Reputation: 900
I have a substantial database where I'm removing leading text of various lengths. Here's a minimal working example:
data = {'Title' : ['Bertram, C. et al., 2015a: Carbon',
'Bertram, C. et al., 2015b: Complementing',
'Bertram, C. et al., 2018: Targeted']}
df = pd.DataFrame(data, columns = ['Title'])
which gives
Title
0 Bertram, C. et al., 2015a: Carbon
1 Bertram, C. et al., 2015b: Complementing
2 Bertram, C. et al., 2018: Targeted
First attempt
I apply re
within pandas replace
method:
df['Title'].replace(r'(\A[\D\s.,]*\d\d\d\d[ab:] )', '', regex=True, inplace=True)
But that doesn't address all cases:
Title
0 Bertram, C. et al., 2015a: Carbon
1 Bertram, C. et al., 2015b: Complementing
2 Targeted
Second Attempt
I use the regex
command within replace
:
df['Title'].replace(regex=[r'(\A[\D\s.,]*\d\d\d\d:)',
r'(\A[\D\s.,]*\d\d\d\da:)'
r'(\A[\D\s.,]*\d\d\d\db:)'], value='', inplace=True)
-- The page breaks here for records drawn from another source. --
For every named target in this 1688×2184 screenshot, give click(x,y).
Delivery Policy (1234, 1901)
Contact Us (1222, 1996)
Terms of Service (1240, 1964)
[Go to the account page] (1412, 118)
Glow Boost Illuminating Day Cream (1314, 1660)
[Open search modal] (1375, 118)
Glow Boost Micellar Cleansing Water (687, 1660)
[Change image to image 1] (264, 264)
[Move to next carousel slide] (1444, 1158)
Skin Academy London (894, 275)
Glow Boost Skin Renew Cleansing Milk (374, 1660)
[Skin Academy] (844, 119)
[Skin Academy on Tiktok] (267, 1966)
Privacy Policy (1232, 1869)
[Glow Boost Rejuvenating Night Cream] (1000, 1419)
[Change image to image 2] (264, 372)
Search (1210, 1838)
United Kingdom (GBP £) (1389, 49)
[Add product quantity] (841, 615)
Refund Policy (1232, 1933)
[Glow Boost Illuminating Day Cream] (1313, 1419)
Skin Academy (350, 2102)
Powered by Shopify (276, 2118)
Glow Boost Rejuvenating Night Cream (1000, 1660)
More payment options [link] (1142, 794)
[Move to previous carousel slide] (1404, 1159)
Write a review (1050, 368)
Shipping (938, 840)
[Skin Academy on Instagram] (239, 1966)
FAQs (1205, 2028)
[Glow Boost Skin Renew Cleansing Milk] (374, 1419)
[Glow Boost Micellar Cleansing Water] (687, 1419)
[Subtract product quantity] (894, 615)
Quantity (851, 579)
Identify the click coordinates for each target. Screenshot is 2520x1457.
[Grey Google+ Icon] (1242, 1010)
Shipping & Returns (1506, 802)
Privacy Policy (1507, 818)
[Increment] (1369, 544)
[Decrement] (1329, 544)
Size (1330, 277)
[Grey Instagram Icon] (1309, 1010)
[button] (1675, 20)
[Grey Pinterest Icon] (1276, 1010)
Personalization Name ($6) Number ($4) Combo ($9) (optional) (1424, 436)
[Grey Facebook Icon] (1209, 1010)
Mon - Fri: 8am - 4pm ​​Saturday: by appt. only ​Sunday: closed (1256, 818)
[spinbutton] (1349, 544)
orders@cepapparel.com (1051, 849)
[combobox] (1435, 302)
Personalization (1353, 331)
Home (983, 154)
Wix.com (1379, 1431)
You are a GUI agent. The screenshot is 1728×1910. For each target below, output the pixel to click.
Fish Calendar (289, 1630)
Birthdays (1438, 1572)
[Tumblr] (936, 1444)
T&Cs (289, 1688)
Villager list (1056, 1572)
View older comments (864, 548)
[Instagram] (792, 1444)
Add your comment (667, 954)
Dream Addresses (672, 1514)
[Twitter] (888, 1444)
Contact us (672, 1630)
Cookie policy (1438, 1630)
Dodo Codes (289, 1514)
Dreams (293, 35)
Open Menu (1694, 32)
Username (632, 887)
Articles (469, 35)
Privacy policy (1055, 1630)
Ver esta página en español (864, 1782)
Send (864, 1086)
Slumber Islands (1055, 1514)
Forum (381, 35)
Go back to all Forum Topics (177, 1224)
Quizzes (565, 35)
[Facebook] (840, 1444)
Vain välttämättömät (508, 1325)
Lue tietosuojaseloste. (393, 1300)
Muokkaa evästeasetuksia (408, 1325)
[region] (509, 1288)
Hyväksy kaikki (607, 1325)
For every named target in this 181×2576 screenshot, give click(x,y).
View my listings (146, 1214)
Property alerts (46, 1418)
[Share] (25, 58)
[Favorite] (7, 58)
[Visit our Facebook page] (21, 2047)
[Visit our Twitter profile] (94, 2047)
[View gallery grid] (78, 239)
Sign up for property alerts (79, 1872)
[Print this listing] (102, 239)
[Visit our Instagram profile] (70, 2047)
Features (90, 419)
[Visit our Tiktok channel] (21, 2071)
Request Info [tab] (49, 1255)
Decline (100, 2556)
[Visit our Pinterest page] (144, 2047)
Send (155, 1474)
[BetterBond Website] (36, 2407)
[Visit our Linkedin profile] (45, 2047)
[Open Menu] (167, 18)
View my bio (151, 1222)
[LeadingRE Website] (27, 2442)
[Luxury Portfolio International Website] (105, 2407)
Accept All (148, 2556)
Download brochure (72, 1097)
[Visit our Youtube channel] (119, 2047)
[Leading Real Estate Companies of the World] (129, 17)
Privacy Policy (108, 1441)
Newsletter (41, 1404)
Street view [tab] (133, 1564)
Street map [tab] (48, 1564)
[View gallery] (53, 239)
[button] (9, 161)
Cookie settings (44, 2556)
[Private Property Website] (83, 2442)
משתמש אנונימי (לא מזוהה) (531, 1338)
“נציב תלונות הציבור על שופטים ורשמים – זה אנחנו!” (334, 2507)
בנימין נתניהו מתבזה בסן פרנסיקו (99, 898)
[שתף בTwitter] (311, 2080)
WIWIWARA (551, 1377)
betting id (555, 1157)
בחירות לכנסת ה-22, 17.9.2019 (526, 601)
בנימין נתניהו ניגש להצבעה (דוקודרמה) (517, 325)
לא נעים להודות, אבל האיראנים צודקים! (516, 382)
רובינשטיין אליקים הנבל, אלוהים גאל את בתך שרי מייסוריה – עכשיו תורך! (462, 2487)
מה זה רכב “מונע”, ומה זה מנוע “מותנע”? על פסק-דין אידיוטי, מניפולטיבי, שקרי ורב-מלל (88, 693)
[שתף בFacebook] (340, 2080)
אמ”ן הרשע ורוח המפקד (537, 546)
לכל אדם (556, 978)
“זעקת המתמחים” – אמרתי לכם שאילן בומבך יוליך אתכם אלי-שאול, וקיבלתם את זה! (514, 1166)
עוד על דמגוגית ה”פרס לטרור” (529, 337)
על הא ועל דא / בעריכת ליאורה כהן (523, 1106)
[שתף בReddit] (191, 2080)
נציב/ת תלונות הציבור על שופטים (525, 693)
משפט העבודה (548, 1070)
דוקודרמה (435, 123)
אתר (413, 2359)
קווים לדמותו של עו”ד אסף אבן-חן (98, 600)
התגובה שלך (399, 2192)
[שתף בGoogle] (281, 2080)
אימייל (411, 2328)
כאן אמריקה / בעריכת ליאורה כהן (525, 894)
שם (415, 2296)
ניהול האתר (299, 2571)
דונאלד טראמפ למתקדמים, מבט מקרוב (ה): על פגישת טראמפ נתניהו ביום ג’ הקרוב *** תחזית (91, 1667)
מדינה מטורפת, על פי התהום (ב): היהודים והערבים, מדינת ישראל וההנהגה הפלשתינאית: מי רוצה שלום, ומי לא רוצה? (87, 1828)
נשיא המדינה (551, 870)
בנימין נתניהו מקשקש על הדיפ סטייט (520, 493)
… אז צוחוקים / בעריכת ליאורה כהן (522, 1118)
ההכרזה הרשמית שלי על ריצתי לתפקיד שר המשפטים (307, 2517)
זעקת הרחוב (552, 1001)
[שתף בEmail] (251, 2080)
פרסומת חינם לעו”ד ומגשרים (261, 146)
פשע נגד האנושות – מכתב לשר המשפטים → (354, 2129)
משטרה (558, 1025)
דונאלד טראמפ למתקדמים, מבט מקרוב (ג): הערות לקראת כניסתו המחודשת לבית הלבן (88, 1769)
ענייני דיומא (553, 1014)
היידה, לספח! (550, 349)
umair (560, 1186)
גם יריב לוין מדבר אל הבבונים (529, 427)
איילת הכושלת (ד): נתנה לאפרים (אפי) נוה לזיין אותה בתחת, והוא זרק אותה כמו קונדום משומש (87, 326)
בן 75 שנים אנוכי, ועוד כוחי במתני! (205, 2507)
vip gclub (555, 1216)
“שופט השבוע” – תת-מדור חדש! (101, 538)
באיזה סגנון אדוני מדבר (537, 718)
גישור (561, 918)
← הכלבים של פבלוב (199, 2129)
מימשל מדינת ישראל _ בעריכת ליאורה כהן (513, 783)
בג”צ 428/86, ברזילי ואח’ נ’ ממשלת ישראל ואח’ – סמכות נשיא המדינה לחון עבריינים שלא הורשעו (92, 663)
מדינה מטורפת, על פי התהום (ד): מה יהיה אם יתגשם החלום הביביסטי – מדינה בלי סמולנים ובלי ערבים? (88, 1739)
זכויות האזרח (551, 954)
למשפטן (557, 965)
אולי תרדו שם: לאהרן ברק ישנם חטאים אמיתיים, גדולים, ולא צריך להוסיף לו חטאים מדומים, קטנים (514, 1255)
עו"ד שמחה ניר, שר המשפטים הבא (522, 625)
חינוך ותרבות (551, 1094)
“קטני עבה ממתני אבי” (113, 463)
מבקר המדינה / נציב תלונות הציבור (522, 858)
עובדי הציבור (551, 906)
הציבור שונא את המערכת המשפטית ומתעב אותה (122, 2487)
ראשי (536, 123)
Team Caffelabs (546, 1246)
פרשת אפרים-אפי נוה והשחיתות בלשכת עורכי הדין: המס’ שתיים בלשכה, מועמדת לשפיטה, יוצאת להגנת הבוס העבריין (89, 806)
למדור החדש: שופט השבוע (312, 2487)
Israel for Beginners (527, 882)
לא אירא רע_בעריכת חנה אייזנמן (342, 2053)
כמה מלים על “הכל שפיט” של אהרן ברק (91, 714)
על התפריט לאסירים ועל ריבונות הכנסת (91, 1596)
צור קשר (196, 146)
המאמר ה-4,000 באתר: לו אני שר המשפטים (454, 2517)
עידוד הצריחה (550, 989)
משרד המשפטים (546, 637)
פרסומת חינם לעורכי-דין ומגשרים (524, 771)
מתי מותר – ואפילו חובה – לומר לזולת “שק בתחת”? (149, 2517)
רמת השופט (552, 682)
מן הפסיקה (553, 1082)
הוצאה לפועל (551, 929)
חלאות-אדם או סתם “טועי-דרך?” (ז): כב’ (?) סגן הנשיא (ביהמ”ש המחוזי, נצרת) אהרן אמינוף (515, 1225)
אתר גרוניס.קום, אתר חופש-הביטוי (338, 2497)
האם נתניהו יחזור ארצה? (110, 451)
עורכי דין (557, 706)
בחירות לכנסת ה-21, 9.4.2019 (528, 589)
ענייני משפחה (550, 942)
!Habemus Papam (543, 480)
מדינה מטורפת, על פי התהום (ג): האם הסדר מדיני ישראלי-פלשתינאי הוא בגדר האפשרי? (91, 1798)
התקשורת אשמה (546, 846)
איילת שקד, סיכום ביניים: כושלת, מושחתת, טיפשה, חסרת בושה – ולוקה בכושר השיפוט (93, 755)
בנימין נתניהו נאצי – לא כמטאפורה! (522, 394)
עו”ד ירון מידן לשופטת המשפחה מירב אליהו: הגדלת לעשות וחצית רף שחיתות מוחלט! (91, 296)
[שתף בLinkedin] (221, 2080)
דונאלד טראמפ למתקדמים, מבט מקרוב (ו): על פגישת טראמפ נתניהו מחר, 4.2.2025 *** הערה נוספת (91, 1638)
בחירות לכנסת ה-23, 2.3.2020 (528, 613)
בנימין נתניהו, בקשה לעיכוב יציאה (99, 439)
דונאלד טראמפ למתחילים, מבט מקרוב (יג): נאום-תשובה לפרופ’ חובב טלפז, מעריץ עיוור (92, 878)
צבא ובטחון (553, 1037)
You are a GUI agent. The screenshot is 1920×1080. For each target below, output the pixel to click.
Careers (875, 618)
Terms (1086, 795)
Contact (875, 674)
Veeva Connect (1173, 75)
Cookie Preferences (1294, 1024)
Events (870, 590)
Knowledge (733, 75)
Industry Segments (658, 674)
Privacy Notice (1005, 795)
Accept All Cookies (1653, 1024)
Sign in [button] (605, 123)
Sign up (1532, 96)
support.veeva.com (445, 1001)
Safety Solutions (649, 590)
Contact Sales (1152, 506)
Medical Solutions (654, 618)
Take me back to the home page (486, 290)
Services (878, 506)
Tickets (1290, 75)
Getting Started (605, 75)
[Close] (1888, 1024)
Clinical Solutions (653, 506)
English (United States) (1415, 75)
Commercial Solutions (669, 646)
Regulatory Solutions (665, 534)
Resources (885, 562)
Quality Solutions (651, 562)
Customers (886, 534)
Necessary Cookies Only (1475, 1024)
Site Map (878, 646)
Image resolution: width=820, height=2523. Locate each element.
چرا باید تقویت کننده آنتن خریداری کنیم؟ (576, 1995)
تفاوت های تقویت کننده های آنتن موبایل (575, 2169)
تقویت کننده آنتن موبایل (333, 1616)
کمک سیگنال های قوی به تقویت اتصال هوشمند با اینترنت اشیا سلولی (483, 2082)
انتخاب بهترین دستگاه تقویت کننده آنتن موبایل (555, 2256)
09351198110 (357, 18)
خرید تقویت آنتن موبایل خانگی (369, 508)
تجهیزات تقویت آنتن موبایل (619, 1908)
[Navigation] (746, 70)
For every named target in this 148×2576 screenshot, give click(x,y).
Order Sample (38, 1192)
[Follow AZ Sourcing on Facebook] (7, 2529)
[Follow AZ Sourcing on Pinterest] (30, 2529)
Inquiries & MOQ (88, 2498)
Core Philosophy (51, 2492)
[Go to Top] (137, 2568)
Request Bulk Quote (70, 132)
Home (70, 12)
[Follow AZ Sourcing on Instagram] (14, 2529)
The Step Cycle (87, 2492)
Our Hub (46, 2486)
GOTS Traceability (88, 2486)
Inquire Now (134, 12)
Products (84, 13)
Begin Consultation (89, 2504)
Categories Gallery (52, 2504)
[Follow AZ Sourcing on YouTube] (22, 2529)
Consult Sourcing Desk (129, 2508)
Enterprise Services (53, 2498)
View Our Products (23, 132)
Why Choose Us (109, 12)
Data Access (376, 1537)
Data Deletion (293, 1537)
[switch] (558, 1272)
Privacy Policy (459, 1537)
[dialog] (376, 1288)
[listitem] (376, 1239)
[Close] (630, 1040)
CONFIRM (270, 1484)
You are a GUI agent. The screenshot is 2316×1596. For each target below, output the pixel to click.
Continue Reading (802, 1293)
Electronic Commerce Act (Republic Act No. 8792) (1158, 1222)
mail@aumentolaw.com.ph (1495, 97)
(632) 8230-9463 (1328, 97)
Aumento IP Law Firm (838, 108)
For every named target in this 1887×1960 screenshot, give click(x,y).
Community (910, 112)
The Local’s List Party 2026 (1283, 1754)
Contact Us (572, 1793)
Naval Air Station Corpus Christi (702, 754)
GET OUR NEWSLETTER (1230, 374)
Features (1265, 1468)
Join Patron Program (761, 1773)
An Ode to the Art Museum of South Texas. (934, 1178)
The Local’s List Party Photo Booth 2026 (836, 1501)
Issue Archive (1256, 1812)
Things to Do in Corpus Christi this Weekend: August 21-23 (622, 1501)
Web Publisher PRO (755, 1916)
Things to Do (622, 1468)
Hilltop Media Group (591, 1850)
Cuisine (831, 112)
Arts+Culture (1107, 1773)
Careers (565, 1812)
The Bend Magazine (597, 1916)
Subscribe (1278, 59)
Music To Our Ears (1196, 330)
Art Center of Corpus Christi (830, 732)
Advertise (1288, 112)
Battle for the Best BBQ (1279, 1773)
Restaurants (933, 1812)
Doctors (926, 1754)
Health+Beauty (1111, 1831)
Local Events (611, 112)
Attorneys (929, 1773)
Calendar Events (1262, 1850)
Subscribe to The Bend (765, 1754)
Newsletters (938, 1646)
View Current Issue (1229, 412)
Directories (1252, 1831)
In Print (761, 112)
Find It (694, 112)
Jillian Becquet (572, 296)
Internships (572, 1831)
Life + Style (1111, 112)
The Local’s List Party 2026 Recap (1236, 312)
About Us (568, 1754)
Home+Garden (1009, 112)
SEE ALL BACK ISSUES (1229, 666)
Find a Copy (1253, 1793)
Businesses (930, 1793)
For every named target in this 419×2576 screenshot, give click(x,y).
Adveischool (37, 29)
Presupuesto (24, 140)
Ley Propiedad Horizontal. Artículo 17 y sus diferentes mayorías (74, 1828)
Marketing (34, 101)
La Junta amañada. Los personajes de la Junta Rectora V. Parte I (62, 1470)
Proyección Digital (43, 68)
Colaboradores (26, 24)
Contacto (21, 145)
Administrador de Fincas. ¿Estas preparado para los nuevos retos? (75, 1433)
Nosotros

But that gives the same results.
Title
0 Bertram, C. et al., 2015a: Carbon
1 Bertram, C. et al., 2015b: Complementing
2 Targeted
Third Attempt
If I reorder the regex list:
df['Title'].replace(regex=[r'(\A[\D\s.,]*\d\d\d\da:)',
r'(\A[\D\s.,]*\d\d\d\db:)'
r'(\A[\D\s.,]*\d\d\d\d:)'], value='', inplace=True)
I get a little improvement, but not enough:
Title
0 Carbon
1 Bertram, C. et al., 2015b: Complementing
2 Targeted
Desired Result
Title
0 Carbon
1 Complementing
2 Targeted
Lack of Related Questions
I've closely looked over the documentation for both re
and panda
's replace
, but something is amiss. None of the SO Q&A come close to this problem.
Upvotes: 0
Views: 57
Reputation: 17164
If you always have colon :
in the end and want to have the last words after it, you may not want to use re
module. Usually re is much slower than simple string operations.
Alternative could be:
data = {'Title' : ['Bertram, C. et al., 2015a: Carbon',
'Bertram, C. et al., 2015b: Complementing',
'Bertram, C. et al., 2018: Targeted']}
df = pd.DataFrame(data, columns = ['Title'])
df['title2'] = df.Title.str.split(':').str[-1].str.lstrip()
print(df)
output
0 Bertram, C. et al., 2015a: Carbon Carbon
1 Bertram, C. et al., 2015b: Complementing Complementing
2 Bertram, C. et al., 2018: Targeted Targeted
Upvotes: 0
Reputation: 57085
"[ab:]"
means "either a, or b, or :". You need "[ab:]+"
("either a, or b, or :, possibly repeated"), because they are repeated in, e.g., "2015a:"
. With this correction, the first method will work.
Upvotes: 1